けたたましく叫ぶ脳内アラームが、俺の体を跳ね飛ばした。



「エアブズ!行きたいところがあるんだけど!」


『元気じゃのぅ。お主、目覚めたばかりじゃよ?』



霞んでる視界でも、立派な顎鬚は健在…じゃなくて。



「俺の勘が言ってる!叫んでる!」


『なんじゃ?』


「外に出ろって!」



叫び声でクラクラする。さっきのダメージ…思ったより大きいな。



『まあまあ、落ち着くのじゃ。ほれ、地図があるから、どこへ行きたいか指してみぃ』



そう言って何かが動く方を見るけど、正直何が何だか…


とりあえず、この辺だぁ!あ、ちょっとズレた気がする。



『ここは人間の街じゃな。名は確か…』


『テルモネロ、だ』


『そうそう!それそれ!じゃ!』



どこぞのトンボのメイクアップアーティストを思い出す合いの手。二人は息ぴったりだなぁ。



『ううむ…テルモネロのどこじゃ?』


「ここ」



指が行きたい方へ、望む方へ、手を押していく。行き着いた先は、テルモネロの中央東くらいだ。

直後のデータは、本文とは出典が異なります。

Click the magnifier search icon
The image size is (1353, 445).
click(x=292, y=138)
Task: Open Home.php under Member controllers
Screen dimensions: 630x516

二人がじっと地図を覗き込む。しばらくの間の後、カークスがポツリと呟いた。



『”炎龍の雫”という宿屋だな』


『「ほぇ〜」』



初めて知った。なんか高級そうな名前。ていうか炎龍って…



(アグネスが言ってた炎帝のこと?)



炎帝。絶対かっこいいやつだ。火山の奥に堂々と佇む巨大な炎龍ドラゴンとか、ファンタジーの十八番じゃん。めっちゃ行きて〜。



『すまんが、それは無理じゃ』


「え?どっち?」


『その宿屋以外、どこがあるんじゃ?』



あー、心読んできたのかと思った。ただの勘違いでした。



『ところで、なんでそんなに宿屋に行きたいのじゃ?』


「うーん、虫の知らせというか…勘というか…」


『ふむ…』



エアブズが顎髭をさする。やっぱり行ってもいいのかな。



『まあ、無理なものは無理じゃ』


「ええ〜!!」



ショックで視界が晴れた。ようやく本調子だ。というわけで、むくれて不満を表現しよう。



『そんな顔をしてもだめじゃ』


「ユウトくーんショック!」


『なんじゃそれは』


「てへぺりんこ」



世界を平和にする言葉です。



『あ、言うのを忘れておったが…』



ポンと杖を突くエアブズ。なんだろう?



『お主、脳震盪のうしんとうで気絶しておったぞ』


(ええ?なんで今言うのさ?)



困惑しか出てこない。てかあの時揺れてたのは三半規管だけじゃなかったか。



『てへぺりんこ、じゃ』


「だぁぁぁぁ!!それやめろぉぉぉぉ!!」



我ながらな〜いすハッキーング。



『なんで…怒ってるのじゃ?』



変な空気だけが、ボス部屋に流れた。